EXTRAIT DU DOCUMENT:

********************

Hélas ! La chapelle a fait comme ses fondateurs. Elle sert de remise ou de hangar ; et les Rieux, marquis d’Assérac, ont aussi, depuis plusieurs siècles, disparu de l’histoire des peuples. La ruine a consommé l’extinction des brillants sires de Châteauneuf, comme elle a démantelé leurs redoutables forteresses, ce beau château de Ranrouët, par exemple, qui dort, presque enseveli, dans les marais de la commune d’Herbignac ; comme elle renversera demain peut-être la petite chapelle de Saint-Yves, à Tréhiguier.

Le touriste passera donc à Tréhiguier. Il se désaltérera, pendant la saison estivale dans une des coquettes et pimpantes auberges du village. Tout est frais, propre et blanc, dans ces charmantes demeures qui rappellent, par leur riant aspect les petites maisonnettes de la banlieue des grandes villes. Il se promènera, après boire sur les rives du fleuve, d’un coté, en suivant le sentier fleuri de bruyères, qui longe la berge jusqu’aux frais ombrages de Trohudal ; et, de l’autre, en passant au-dessus de la falaise rocheuse qui conduit à la « lanterne » de la pointe du Scal.

********************

JEU DE DONNÉES:
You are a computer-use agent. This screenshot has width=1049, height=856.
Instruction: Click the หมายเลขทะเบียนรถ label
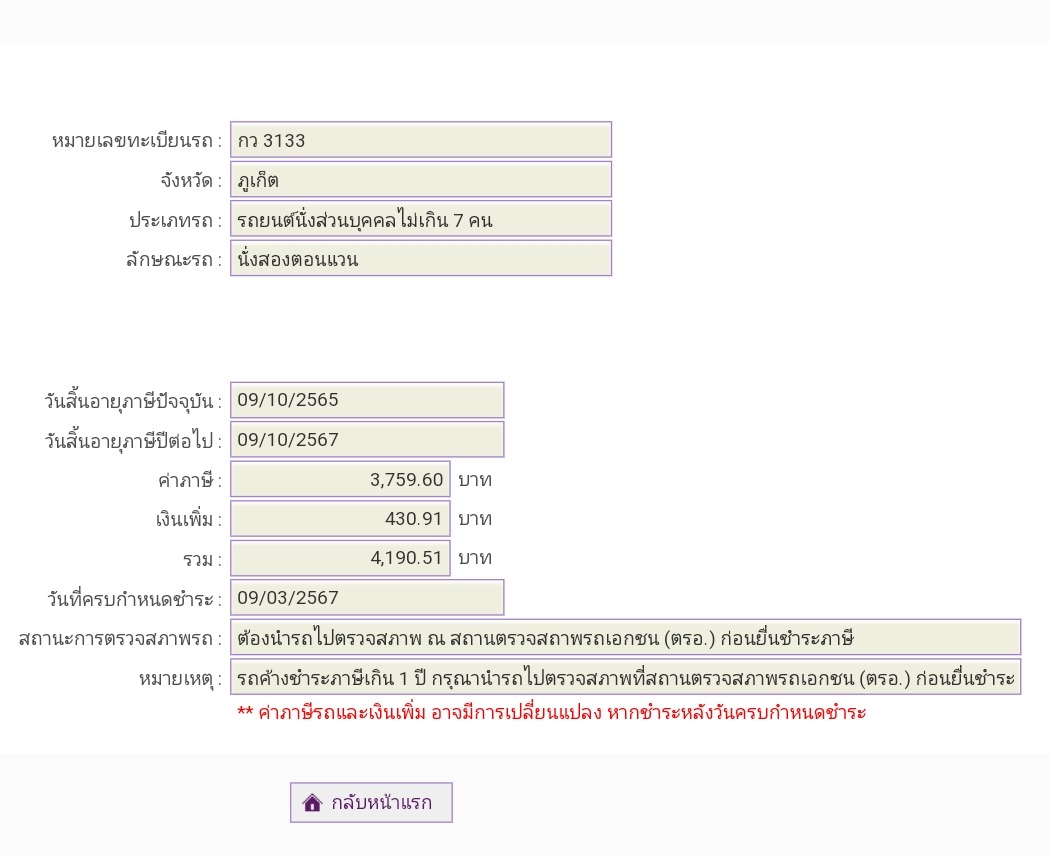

********************

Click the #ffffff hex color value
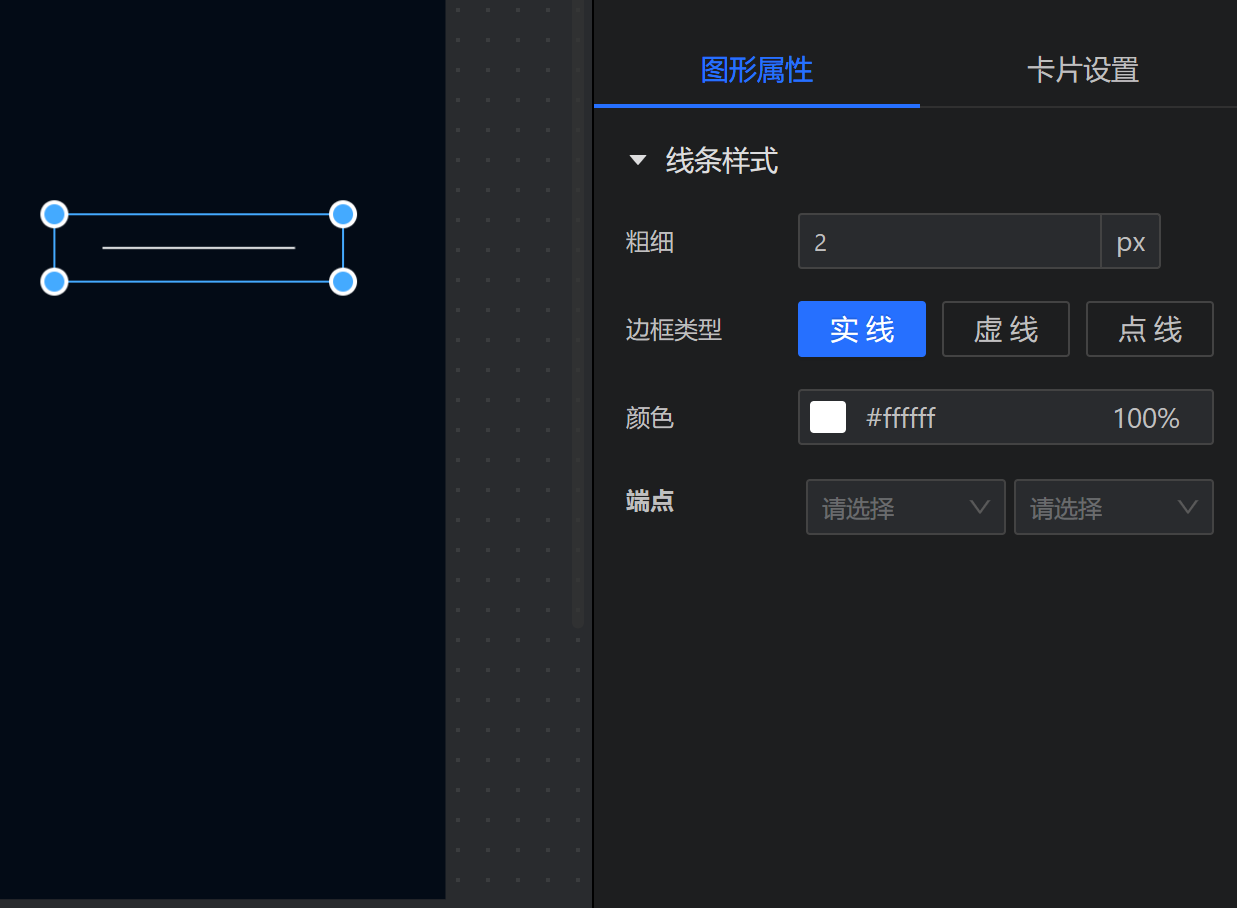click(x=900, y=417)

********************

CONSIGNES:
1. Reprenez sous forme de liste le paragraphe de l'extrait qui commence par « Le touriste passera donc à Tréhiguier », en gardant l'essentiel.
2. Traduisez en anglais cette phrase de l'extrait : « Tout est frais, propre et blanc, dans ces charmantes demeures qui rappellent, par leur riant aspect les petites maisonnettes de la banlieue des grandes villes. »

RÉPONSES AUX EXERCICES:
1.
- Le touriste passe à Tréhiguier.
- En été, il peut boire un verre dans une des jolies auberges du village.
- Ces maisons sont fraîches, propres et blanches. Leur air gai rappelle les petites maisons de la banlieue des grandes villes.
- Après avoir bu, il se promène au bord du fleuve :
  - d'un côté, par le sentier fleuri de bruyères qui longe la berge jusqu'aux ombrages de Trohudal ;
  - de l'autre, en passant au-dessus de la falaise rocheuse qui mène à la « lanterne » de la pointe du Scal.

2. Everything is fresh, clean, and white in these charming homes, whose cheerful look recalls the little cottages in the suburbs of big cities.